◆ Rows:
****************
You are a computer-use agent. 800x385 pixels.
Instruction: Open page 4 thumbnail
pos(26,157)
****************
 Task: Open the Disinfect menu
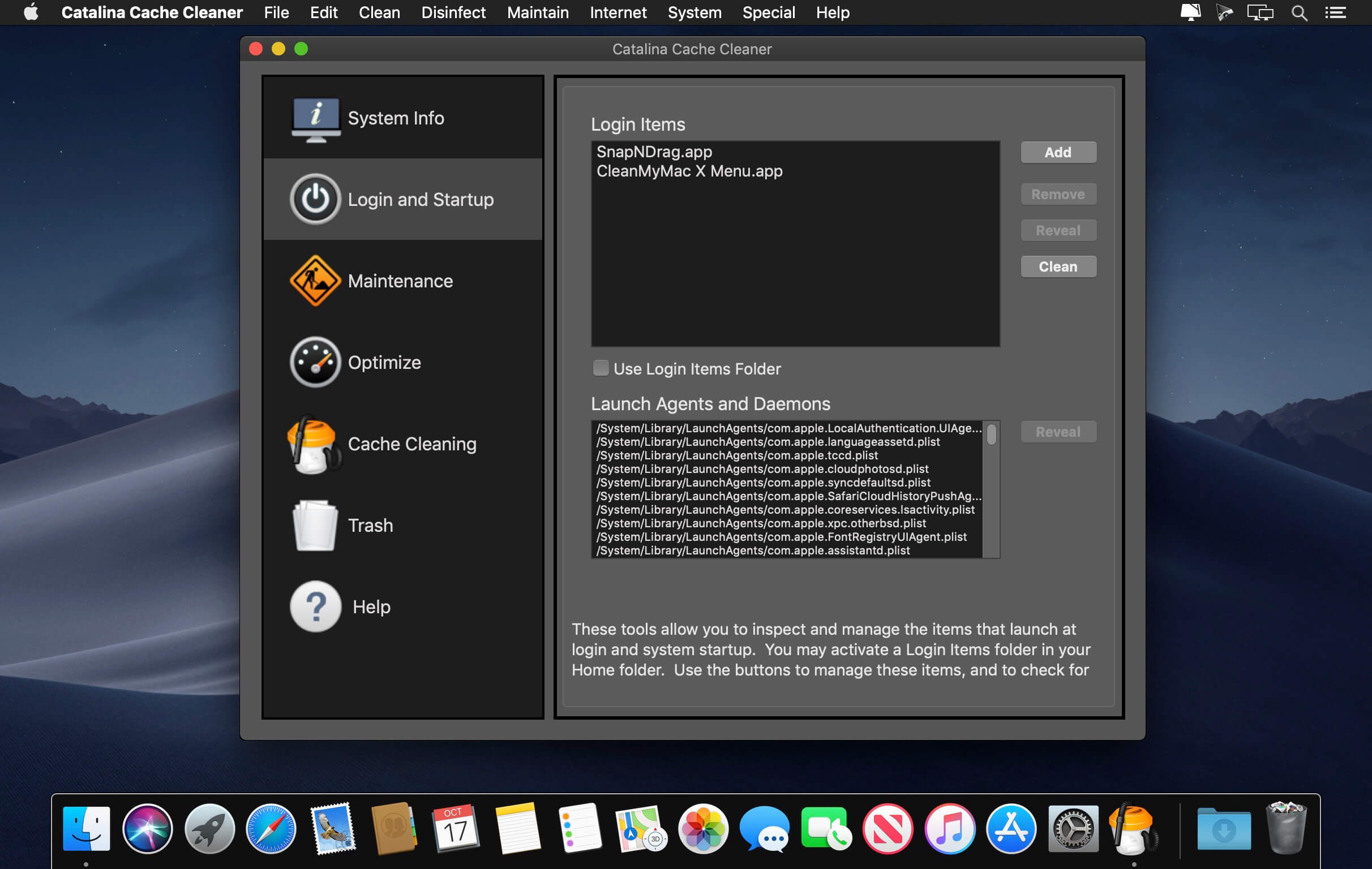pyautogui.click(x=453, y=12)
****************
◆ Task statement: Rewrite the entries from the line holding "You are a computer-use agent. 800x385 pixels." through the line holding "pos(26,157)", inclusive, with "thumbnail" swapped for "preview" and nothing else altered. Return only those lines.

◆ Answer:
You are a computer-use agent. 800x385 pixels.
Instruction: Open page 4 preview
pos(26,157)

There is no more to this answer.